**TEXT EXTRACT:**
Harry T. Newman-Plotnick

By Norah M. Murphy, Contributing Writer
By Amy Y. Li

Harry T. Newman-Plotnick ’18 spends "egregious amounts of time in the Kirkland dining hall." The warm fluorescent light of the Monday evening dinner rush does, in fact, seem to be his element. He points out the table—two away from the servery, against the wall—that he considers the best location. His record for time spent in the dining hall stands at just over 12 hours. To his knowledge, it has yet to be beaten.

"I like doing that, just holding court, people cycle through," he says. "I do that for—that sounds really lame to say I do that for fun. Wow, okay, I don’t do that for—yeah, I do that for fun."

While Newman-Plotnick is a "very big proponent of just sitting around doing absolutely nothing for extended periods of time," this philosophy does not accurately reflect his time on campus.

Newman-Plotnick almost compulsively picks up talents—"weird, dextrous quirks"—to stave off boredom, whenever sitting in the Kirkland dining hall becomes too monotonous.

"I get bored very easily, so I always try to learn new things," Newman-Plotnick says. As a result, he’s become a multi-hyphenate: musician-magician-juggler-comedian.

**TO DO:**
1 > Retype the part of the Newman-Plotnick profile that begins at the words "While Newman-Plotnick is" and stops after "a multi-hyphenate: musician-magician-juggler-comedian.".
2 > According to the Newman-Plotnick profile, why does he keep picking up new talents? Answer in one to three sentences.
The material after this point comes from a separate source.

**DATASET CONTENT:**
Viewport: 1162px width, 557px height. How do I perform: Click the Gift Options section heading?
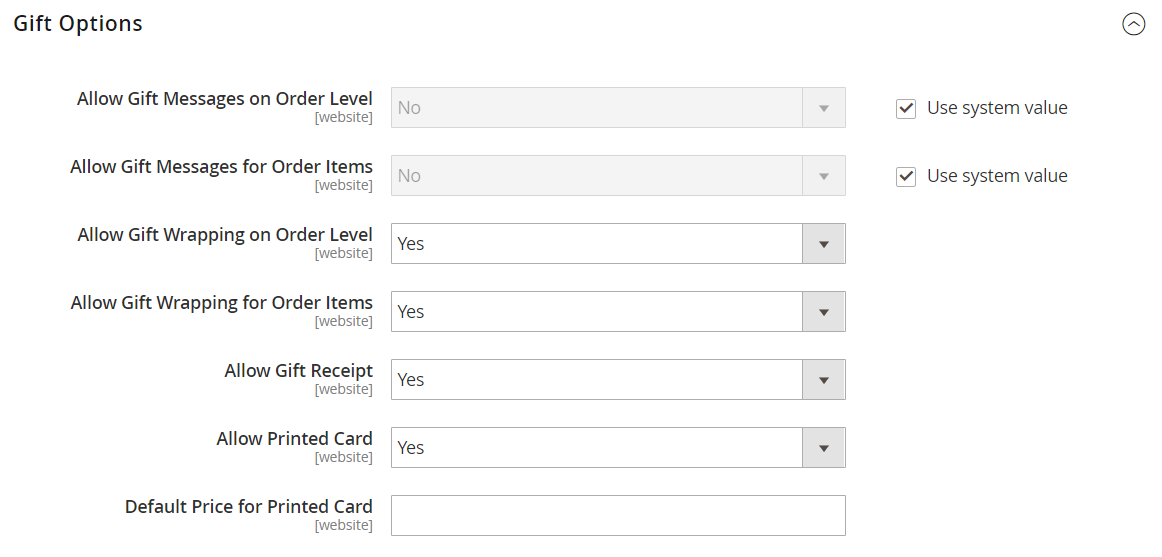[x=78, y=24]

**THE RESPONSES:**
1 >
While Newman-Plotnick is a "very big proponent of just sitting around doing absolutely nothing for extended periods of time," this philosophy does not accurately reflect his time on campus.

Newman-Plotnick almost compulsively picks up talents—"weird, dextrous quirks"—to stave off boredom, whenever sitting in the Kirkland dining hall becomes too monotonous.

"I get bored very easily, so I always try to learn new things," Newman-Plotnick says. As a result, he’s become a multi-hyphenate: musician-magician-juggler-comedian.

2 > He picks up new talents to stave off boredom whenever sitting in the Kirkland dining hall becomes too monotonous. He says he gets bored very easily, so he always tries to learn new things.